But then someone on Twitter linked me to a post which was picked up by Salon here. Please read the post and come back, because I can't explain it better than the post does.
Of course, unless Ms. Tartt tells us herself, we can't ever truly know what her intention was with the novel. We can simply make our best guess using the evidence she gave us. If you read the post, I believe you've read some pretty strong evidence.
It's a novel filled with stock characters of color and with, when explained, painfully obvious racist themes. The Goldfinch is a nostalgic lament to a past filled with art, culture, beauty, while today's modern world of multiculturalism and diversity is, supposedly, sad and distasteful. As an Indian who is part of the multicultural hoopla Tartt finds sad in the present world, I was furious to realize that this book won the Pulitzer prize. This book. This book, these 800 pages from one of the world's most cherished authors, won the Pulitzer even though any literary scholar could realize the theme instantaneously (I'm no scholar, I couldn't realize it without explanation). The Pulitzer committee must have realized the theme. Is this not another Gone With the Wind? No, it's even worse, because Gone With the Wind is not focused on racism, it's focused on the complete upheaval of a society of which race-relations was one of many changes. The Goldfinch is very much about the decline of white supremacy. I was pissed. Upset and disgusted with the path English literature took with giving this book the Pulitzer. A racist, backwards novel - beautifully written - is being hailed as the greatest modern work? Have we moved forward in society or no?
So imagine my surprise when I was asked what my favorite books are, and The Goldfinch accidentally sprang up in my mind before my anger took it back down.
Why did that book come up to my mind so fast?
It's the beauty of literature. Even though I - as an Indian - should be upset by the book, I realize now that I still love it with all its faults. The book is Tartt's lament, yes, but it's a beautiful lament. Who am I to insult someone's deepest feelings? One of the main reasons I fell in love with literature is because through books, I can learn about people different than me, people who think differently than me. This book and its message are Tartt's thinking. The reason I was so upset about the book was because of the themes, and to me that's not right. I can dislike a book because of its prose, its characters, its shoddy craftsmanship, etc. but I try hard not to dislike a book because of its message.
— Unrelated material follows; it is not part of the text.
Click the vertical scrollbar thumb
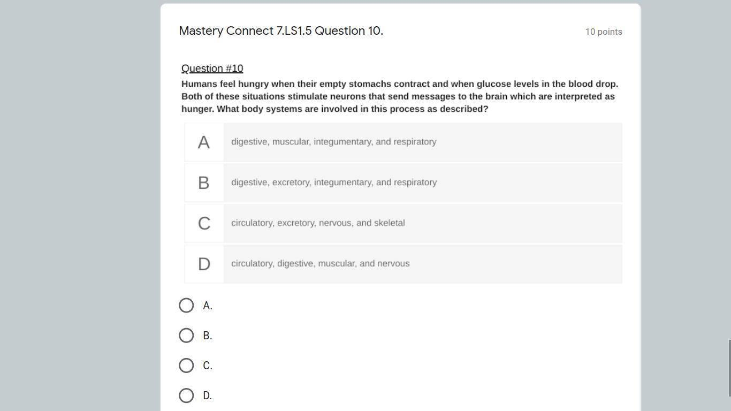The height and width of the screenshot is (411, 731). click(x=729, y=368)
This book beautifully presented the feeling of retreat that many like Tartt must have felt when people like my parents entered this country. As non-European immigrants and children of these (incredibly hard-working) immigrants, we see people (sadly and too often) show us their hostility in ways not nearly as peaceful as Tartt does, and not nearly as beautifully. And while there's no way in hell we're leaving (frankly, we've earned our place several times over), there's never a perspective that deserves to be ignored.
Nowadays, controversy is no longer being an activist for the gay community but being against it. Controversy is not being pro-diversity but against it. In a time where such true controversy is avoided, it's stunning to see a writer with such huge expectations take such an incredible risk with her writing by revealing her inner self. That, by any account, is to be commended. There's rarely anything nowadays that presents the condemned side of an argument in such an amazing light. I'd take The Goldfinch over Fox News any day.
Due to The Goldfinch, even as a son of an immigrant I can understand, sympathize, and (due to Tartt's use of first person) sometimes even empathize with the sadness of the dwindling prestige of white supremacy. That's not to say at all that I agree with it. That's not the point. The point is to listen, and if we can't even do that, our bigotry will be the true mark of a degrading society. I'm willing to bet there are a lot of other people who silently agree with Tartt's views but are too scared to speak because of the possibility of backlash. Yes, I'm aware of how ironic it sounds but so many times, we who are progressive and for equal rights condemn our opponents just as strongly as they condemn us. Why can't we speak our minds and let others do the same? If we are truly progressive, we'd let everyone speak in an embracing environment.
I also think I like this book because of that horribly amateurish last chapter. The whole rest of the book is good, (mostly) free from cliché. It's almost painful to see Tartt work so hard - and when she finally lets go, so to speak, in the last chapter, it humanizes the whole story. It's accessible. The reader smiles at the faults, almost laughs, and thus breaks the hard ice of 'sophistication' that caked the rest of the novel. Now it's a novel, a good old novel and no longer a Novel. And in that way, it's become my friend. A friend that I want to punch, yes. Inflict pain on because of how much it's been wrongly praised. But then hug right after because I still do grudgingly love it.
Do I think it's a good book? Even apart from the themes, not really. Do I really really really like it, almost love it? Yes. It hit a personal spot for me with its love for art.
It still shouldn't have won the Pulitzer though.